---- Data provided

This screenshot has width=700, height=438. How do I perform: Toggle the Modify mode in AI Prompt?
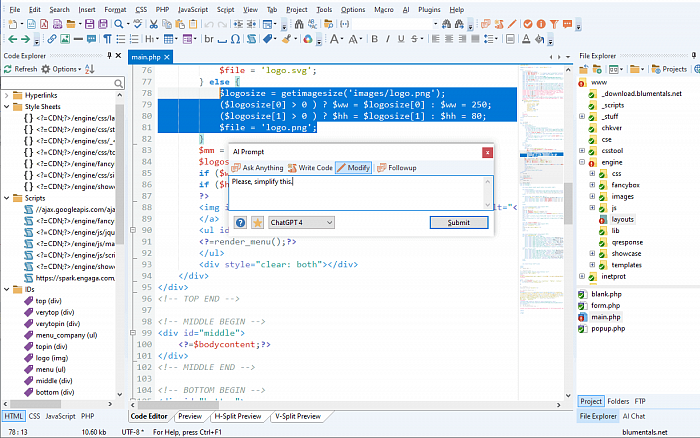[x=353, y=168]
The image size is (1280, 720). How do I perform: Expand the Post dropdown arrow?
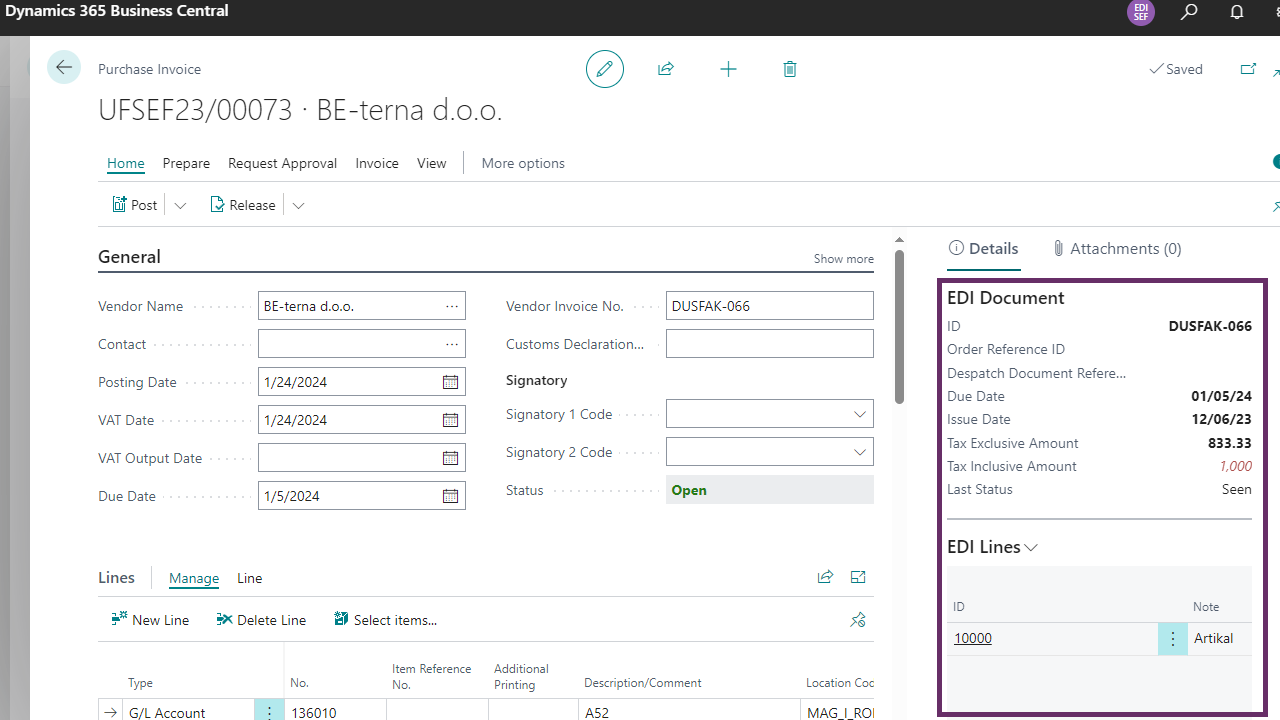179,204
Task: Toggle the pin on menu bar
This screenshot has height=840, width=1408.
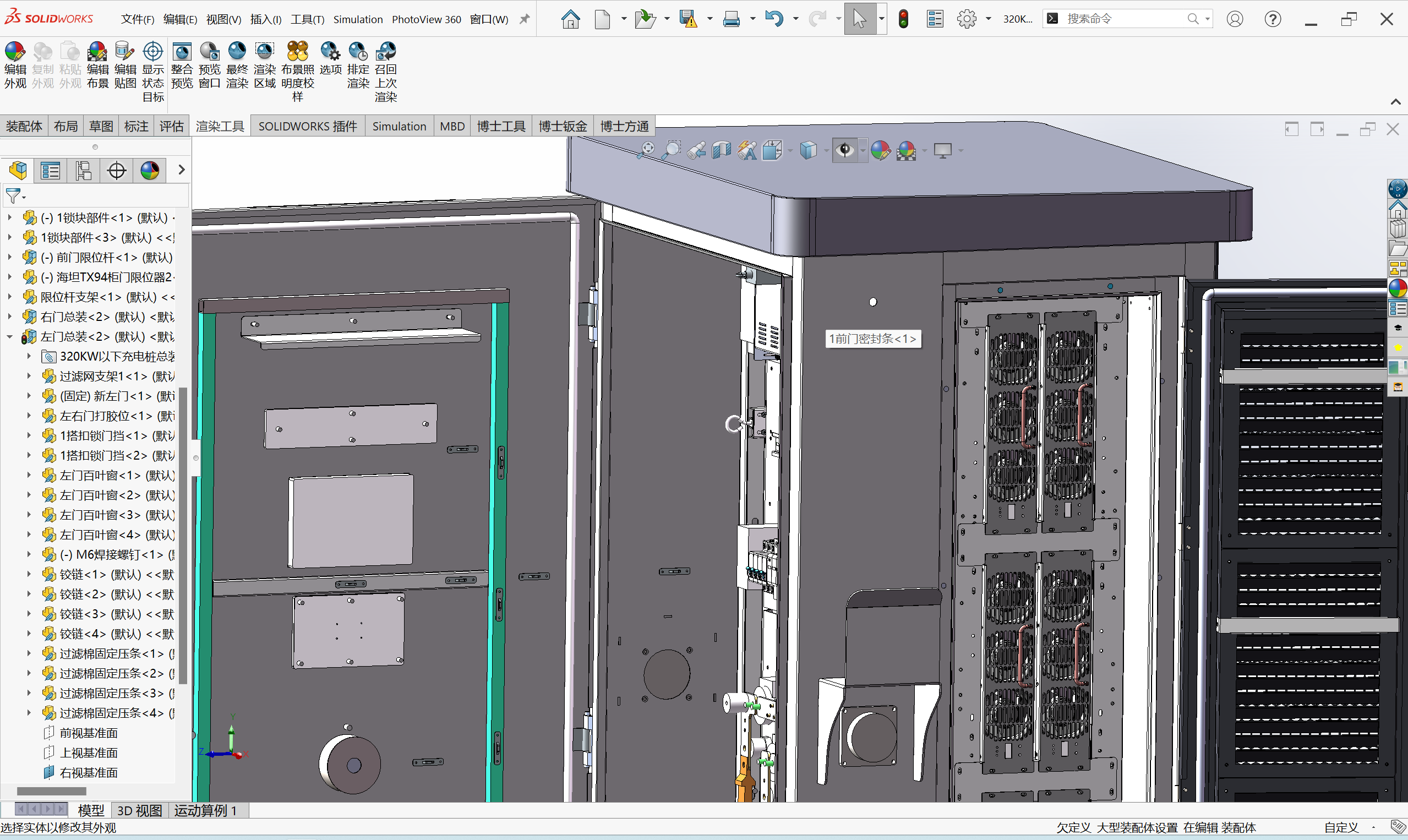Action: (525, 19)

--------

• _Work to do_: Render the records as a two-column CSV with the headers input and output, starting at the line containing "Task: Toggle the pin on menu bar" and ending with the last record. Put one record per row, with its text and its answer each in a single quoted field and line breaks turned into spaces, and leave out the pictures.

• _Written response_:
input,output
"Task: Toggle the pin on menu bar This screenshot has height=840, width=1408.","Action: (525, 19)"